The history of CHS girls' basketball lives on in these books. If anyone sees a copy in the CHS library, let me know. (Greg Oldham photo)

History lives in these books. (Greg Oldham photo)

Makana Stone is gunnin’ for the legends.

As the Coupeville High School girls’ basketball squad prepares for the district playoffs, the Wolf junior is enjoying one of the best scoring seasons in recent memory.

But, since CHS is notoriously spotty in keeping track of its sports history — outside of the snazzy wall of track records — one wonders where she stands.

While anything before the 1990’s resides in a giant black hole at this point, we were able, with the help of former Wolf coaches Willie Smith and Greg Oldham, to track down most of the “golden era” (late ’90s to mid-2000’s) of Coupeville girls’ basketball.

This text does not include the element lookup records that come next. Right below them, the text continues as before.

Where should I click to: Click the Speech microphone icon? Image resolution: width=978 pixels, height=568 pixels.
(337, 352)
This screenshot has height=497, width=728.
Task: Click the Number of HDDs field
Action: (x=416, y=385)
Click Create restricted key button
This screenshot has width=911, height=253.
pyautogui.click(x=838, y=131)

And, what that shows is Stone (with 331 points in 20 games) has currently put together the 7th best scoring mark in the last two decades.

With her average sitting at 16.6 a game — third-best by a Wolf player in that time period — she could make a serious run up the chart if Coupeville stays alive in the playoffs for any duration.

The Wolves (15-5) are guaranteed two games at districts, and could pick up a third.

Win two and they advance to regionals with the dream of being the first CHS hoops squad to return to state since 2005-2006.

The honor roll of Wolf scorers as we know it (and, as soon as this hits print, maybe we’ll hear from someone who has score-books from the glory days of Marlene Grasser that’ll blow these away):

1) Brianne King (2000-2001) 446 points/24 games/18.6 avg

2) King (2002-2003) 442/28/15.8

3) King (2001-2002) 386/28/13.8

4) Zenovia Barron (1996-1997) 378/23/16.4

5) Barron (1997-1998) 376/22/17.1

6) Ann Pettit (1997-1998) 363/25/14.5

7) Makana Stone (2014-2015) 331/20/16.6 avg

Also of note: Lexie Black had 295 in 26 games in 2004-2005.

Plus, King tossed in 275 during her freshman year of 1999-2000, giving her 1,549 points during her splendid career.

We’re 99.2% sure that’s a school record.